The Barrow baronetcy, of Ulverstone in the County of Lancaster, was created in the Baronetage of the United Kingdom on 30 March 1835 for the secretary of the Admiralty John Barrow. He was succeeded by his son George, the 2nd Baronet, in 1870 Chief Clerk of the Colonial Office.

As of the baronetcy is held by his great-great-great-grandson (the title having descended from father to son), the 7th Baronet, who succeeded in 2009.

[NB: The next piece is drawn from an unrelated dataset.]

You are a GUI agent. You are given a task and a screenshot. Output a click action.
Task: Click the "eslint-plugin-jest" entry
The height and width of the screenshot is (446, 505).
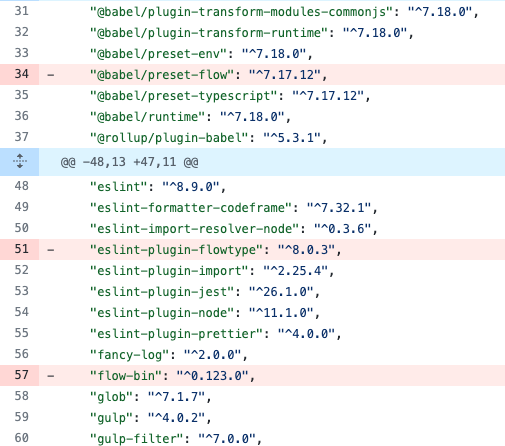(x=162, y=292)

==Barrow baronets, of Ulverstone (1835)==
- Sir John Barrow, 1st Baronet (1764–1848)
- Sir George Barrow, 2nd Baronet (1806–1876)
- Sir John Croker Barrow, 3rd Baronet (1833–1900)
- Sir Francis Laurence John Barrow, 4th Baronet (1862–1950)
- Sir Wilfred John Wilson Croker Barrow, 5th Baronet (1897–1960)
- Sir Richard John Uniacke Barrow, 6th Baronet (1933–2009)
- Sir Anthony John Grenfell Barrow, 7th Baronet (born 1962)

The heir presumptive to the baronetcy is John Lendon Barrow (born 1934). He is the eldest son of the third son of the 4th Baronet. His heir apparent is his son Paul Lendon Barrow (born 1966).